Die Zwangsumsiedlung, die sich schließlich in der Vertreibung zementierte, blieb nicht auf die Wolgadeutschen beschränkt. Auch die Deutschen auf der Krim, in Teilen der Ukraine und im Kaukasus sowie in den Gebieten Leningrad, Moskau oder Rostow am Don erlebten das gleiche Schicksal. Zehntausende starben einen qualvollen Hunger- und Schwächetod während der Deportation, in den Konzentrationslagern der Arbeitsarmee im Hohen Norden, in den Bergwerken des Urals und Sibiriens, in den Wäldern der Taiga und in den Sandwüsten Mittelasiens. Den menschlichen Verlusten folgte der Verlust der Sprache, Kultur und nationalen Identität.

So der Bundesvorsitzende der Landsmannschaft der Deutschen aus Russland, Johann Thießen: „Kaum eine deutsche Familie wurde damals von den Maßnahmen der Massenvernichtung in der Sowjetunion Stalins verschont.
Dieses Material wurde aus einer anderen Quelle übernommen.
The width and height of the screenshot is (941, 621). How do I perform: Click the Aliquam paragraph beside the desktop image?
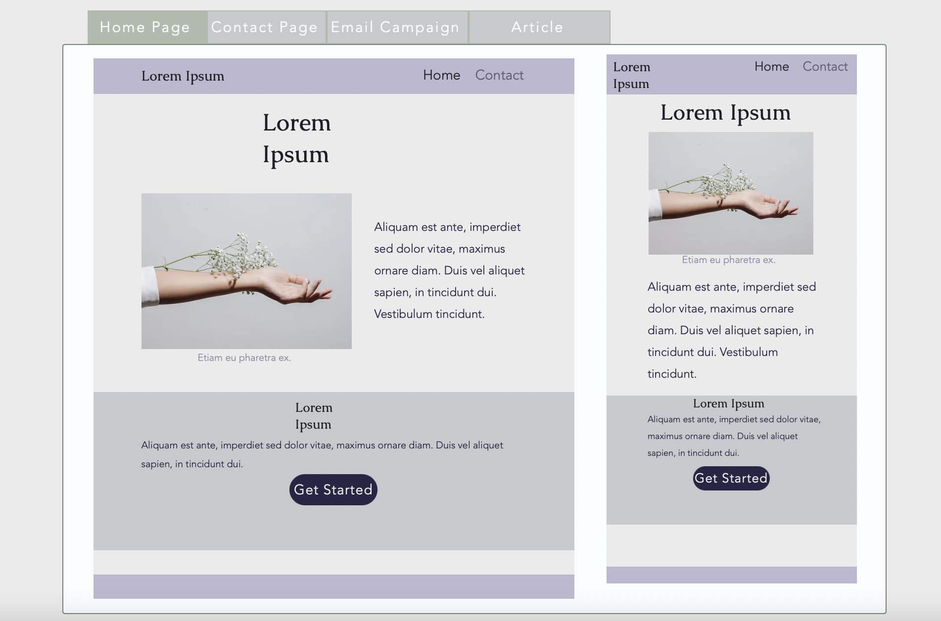(x=447, y=270)
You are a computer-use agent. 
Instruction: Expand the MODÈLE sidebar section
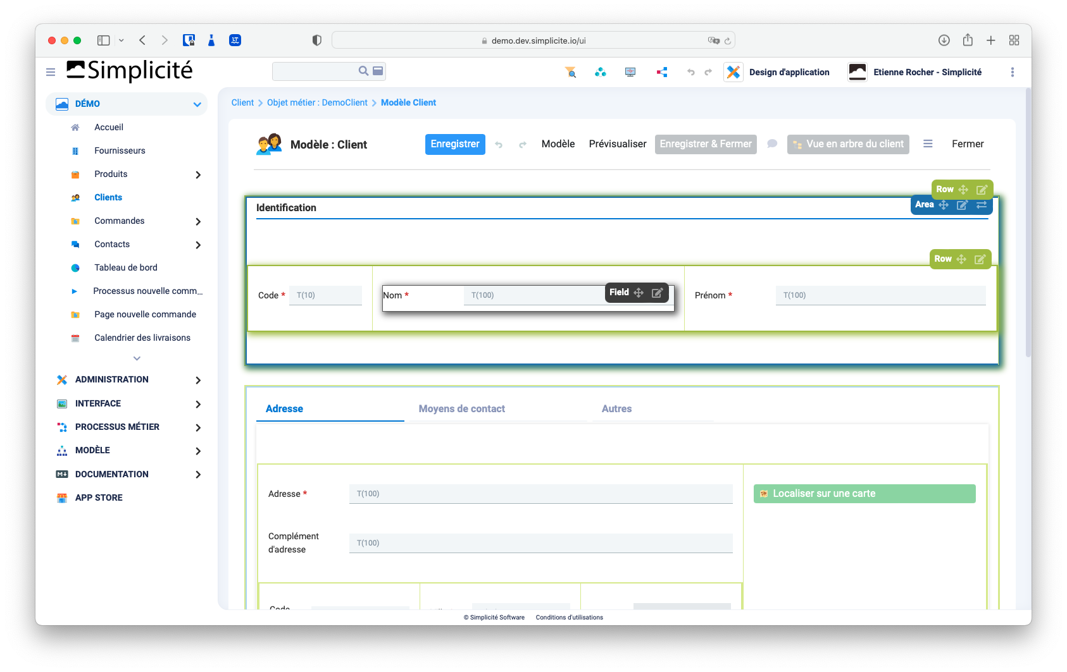pyautogui.click(x=198, y=451)
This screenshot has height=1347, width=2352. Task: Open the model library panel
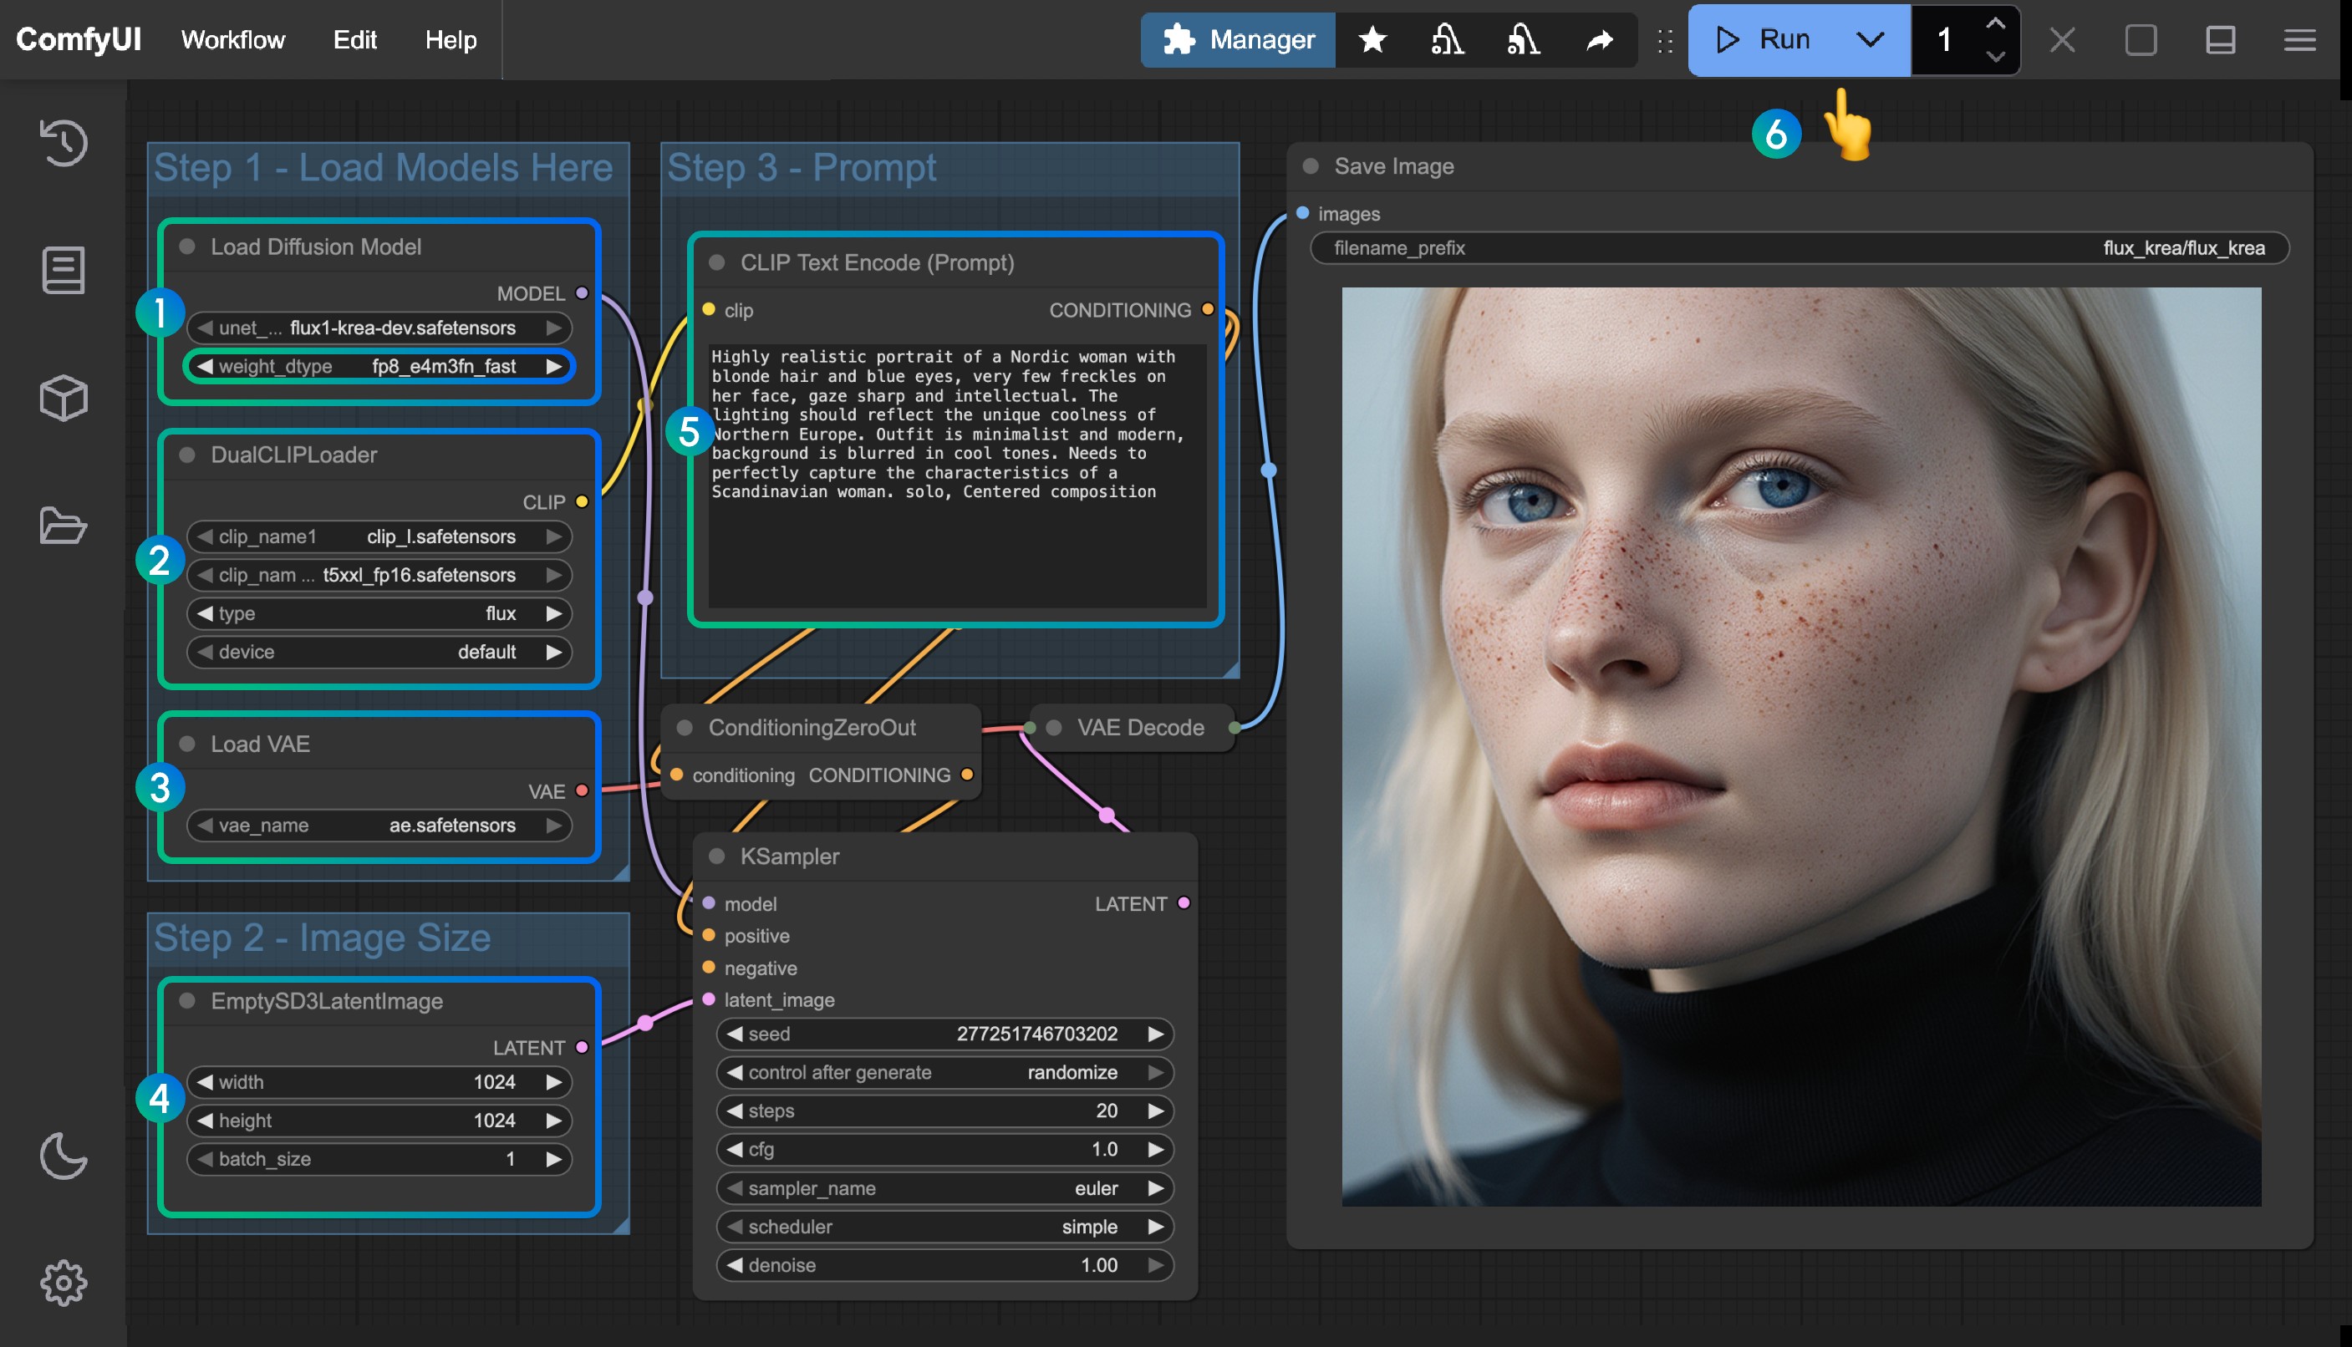coord(62,398)
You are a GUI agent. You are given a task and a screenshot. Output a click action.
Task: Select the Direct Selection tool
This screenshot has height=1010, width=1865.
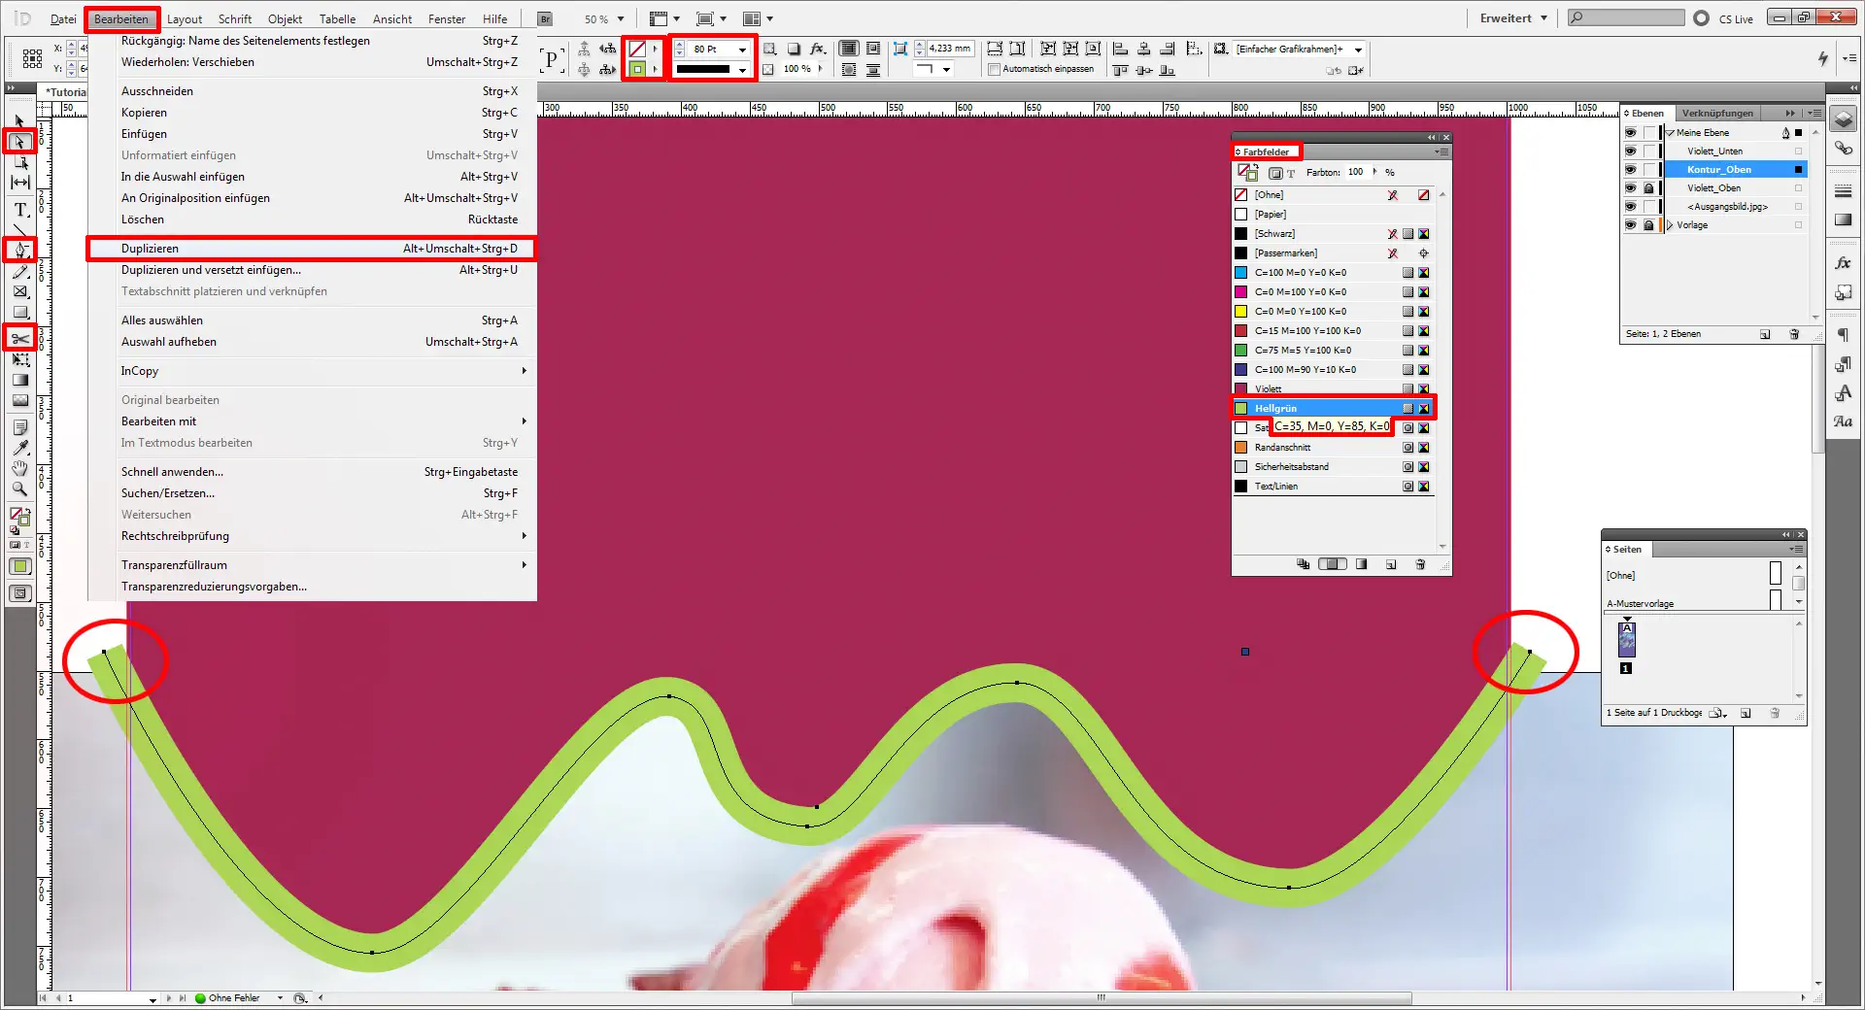coord(19,142)

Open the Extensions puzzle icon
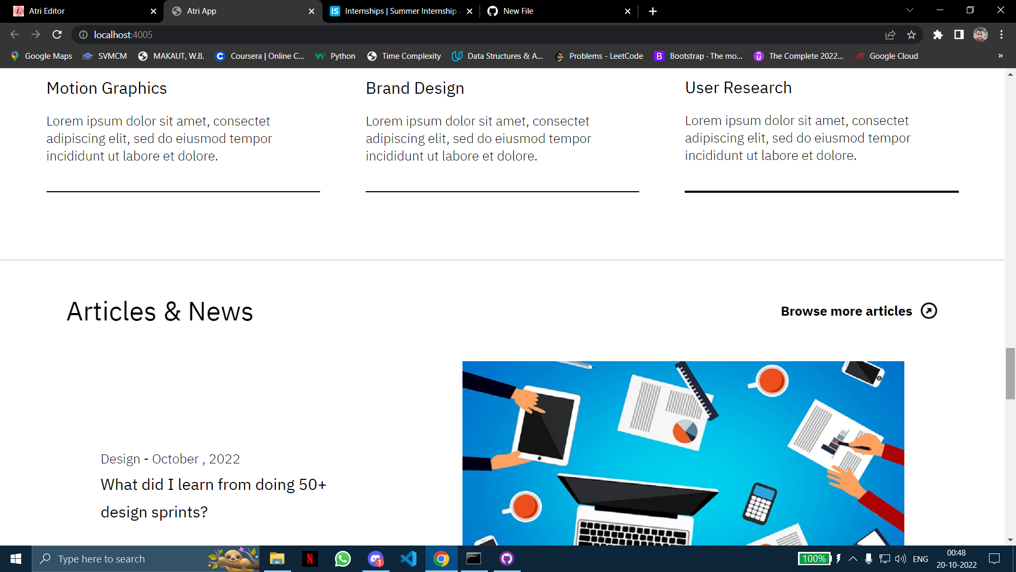938,35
Viele der heute Lebenden mussten es zwar nicht am eigenen Leib erleben, aber sie kennen das Unmenschliche aus den Erzählungen ihrer Eltern und Großeltern. Und sie können ihre Tränen nicht zurückhalten, wenn Zeitzeugen darüber berichten.“

Die traditionelle zentrale Gedenkfeier der LmDR e.V. in Friedland (diesmal mit Schwerpunkt auf "260 Jahre Einladungsmanifest der Zarin Katharina II. vom 22 Juli 1763") findet am 2. September 2023 ab 14:00 Uhr statt.

 

*Deutsche aus Russland bilden die Bevölkerungsgruppe, die nach dem Aufruf von Zarin Katharina II. und ihres Enkels Alexander I. aus deutschen Ländern in den Russischen Reich im 18.-19. Jahrhundert auswanderten und dort deutsche Kolonien gründeten. In 80er und 90er Jahren 20. Jahrhundert zogen viele ihrer Nachfolger als Spätaussiedler nach Deutschland, in ihre historische Heimat, zurück.